--- COMPITO ASSEGNATO A ---
Rispondi a queste domande sul testo mostrato:
(i) Per quale ragione la proprietaria tollerava l'attività nel suo appartamento?
(ii) Come faceva apparire l'appartamento sulla piattaforma di prenotazioni per impedire ad altri di prenotare?
(iii) Chi aveva fatto registrare in maniera surrettizia in un'occasione?
--- COMPITO ASSEGNATO B ---
Quali sono tutte le citazioni tra virgolette che compaiono dentro le parentesi tonde nel testo mostrato? Riportale per intero.
─── TESTO MOSTRATO ───
La proprietaria era infatti perfettamente consapevole di quello che accadeva all’interno del suo appartamento, ma in ragione dei considerevoli guadagni derivanti dalla locazione in via continuativa dell’immobile, tollerava e, anzi, creava condizioni favorevoli per lo svolgimento dell’attività; al fine di evitare controlli delle Forze dell’Ordine, aveva infatti creato l’espediente di utilizzare una nota piattaforma di prenotazioni on-line, ma con il solo intento di far credere a terzi che l’appartamento fosse adibito a casa vacanze, quando in realtà di fatto impediva ad altri di poter prenotare un soggiorno facendolo apparire sempre “non disponibile”, per poi invece locarlo alle cittadine straniere, trattando direttamente con loro; donne che ormai conosceva bene e di cui si fidava ( “quelle che non conosco non gli rispondo più”); in un’occasione aveva fatto registrare in maniera surrettizia un amico di una delle donne, in modo da far credere che nell’appartamento vi soggiornasse una coppia, “sbloccando” in quella circostanza la piattaforma Web in modo da avere una copertura in caso di indagini, potendosi eventualmente dichiarare estranea e non a conoscenza del tipo di clienti che avessero prenotato il soggiorno ( “in caso io sono tranquilla perché dico a me la signora mi ha prenotato per due, mi ha detto che veniva con un amico quindi io sono tranquilla” e ancora “la devo sbloccare perché è tutta prenotata per te…ti abbasso il prezzo e ti faccio fare la prenotazione, poi il resto me lo dai lunedì…una parte in ogni caso la paghi con la carta di credito e poi il resto me lo dai”).
─── INFORMAZIONI MOSTRATE ───
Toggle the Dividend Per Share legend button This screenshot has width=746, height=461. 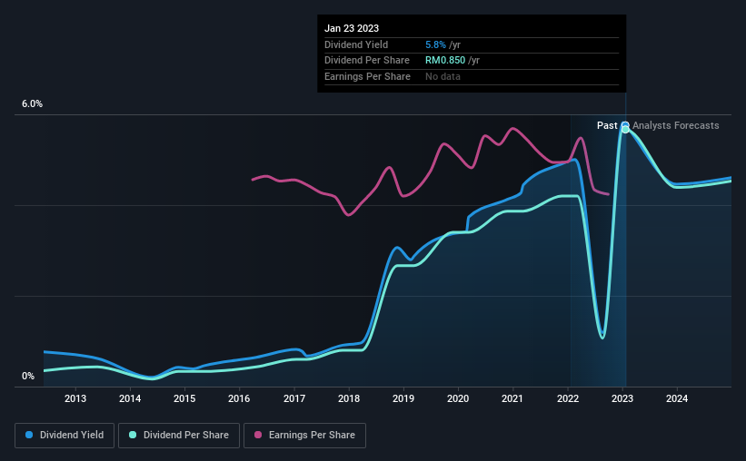[179, 436]
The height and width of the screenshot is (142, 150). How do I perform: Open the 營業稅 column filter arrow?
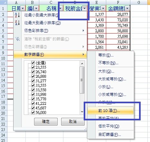tap(103, 8)
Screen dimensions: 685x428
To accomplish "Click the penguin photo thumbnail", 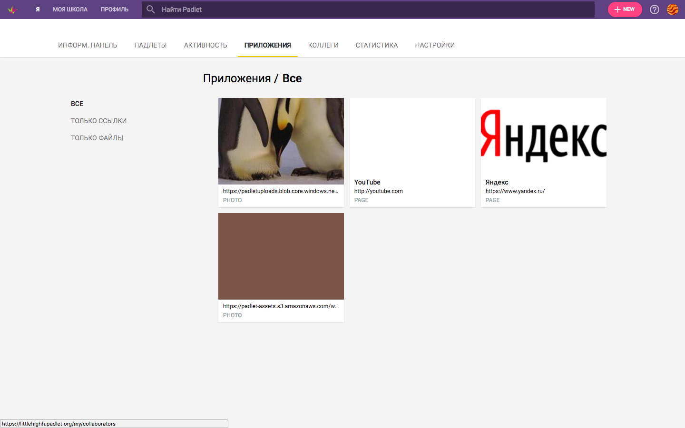I will point(281,141).
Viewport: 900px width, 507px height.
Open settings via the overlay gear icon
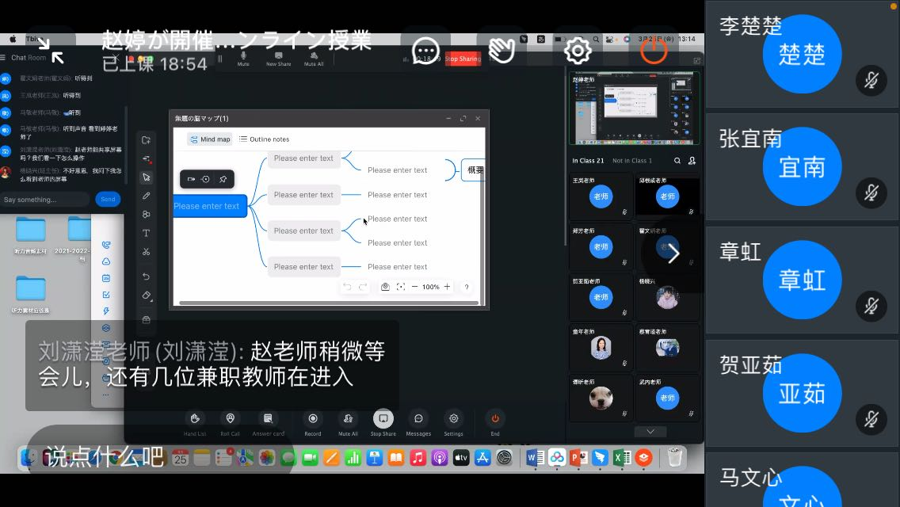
───
--- SOLUZIONE SCRITTA A ---
(i) Per i considerevoli guadagni derivanti dalla locazione in via continuativa dell'immobile.
(ii) Sempre “non disponibile”.
(iii) Un amico di una delle donne.

--- SOLUZIONE SCRITTA B ---
“quelle che non conosco non gli rispondo più”
“in caso io sono tranquilla perché dico a me la signora mi ha prenotato per due, mi ha detto che veniva con un amico quindi io sono tranquilla”
“la devo sbloccare perché è tutta prenotata per te…ti abbasso il prezzo e ti faccio fare la prenotazione, poi il resto me lo dai lunedì…una parte in ogni caso la paghi con la carta di credito e poi il resto me lo dai”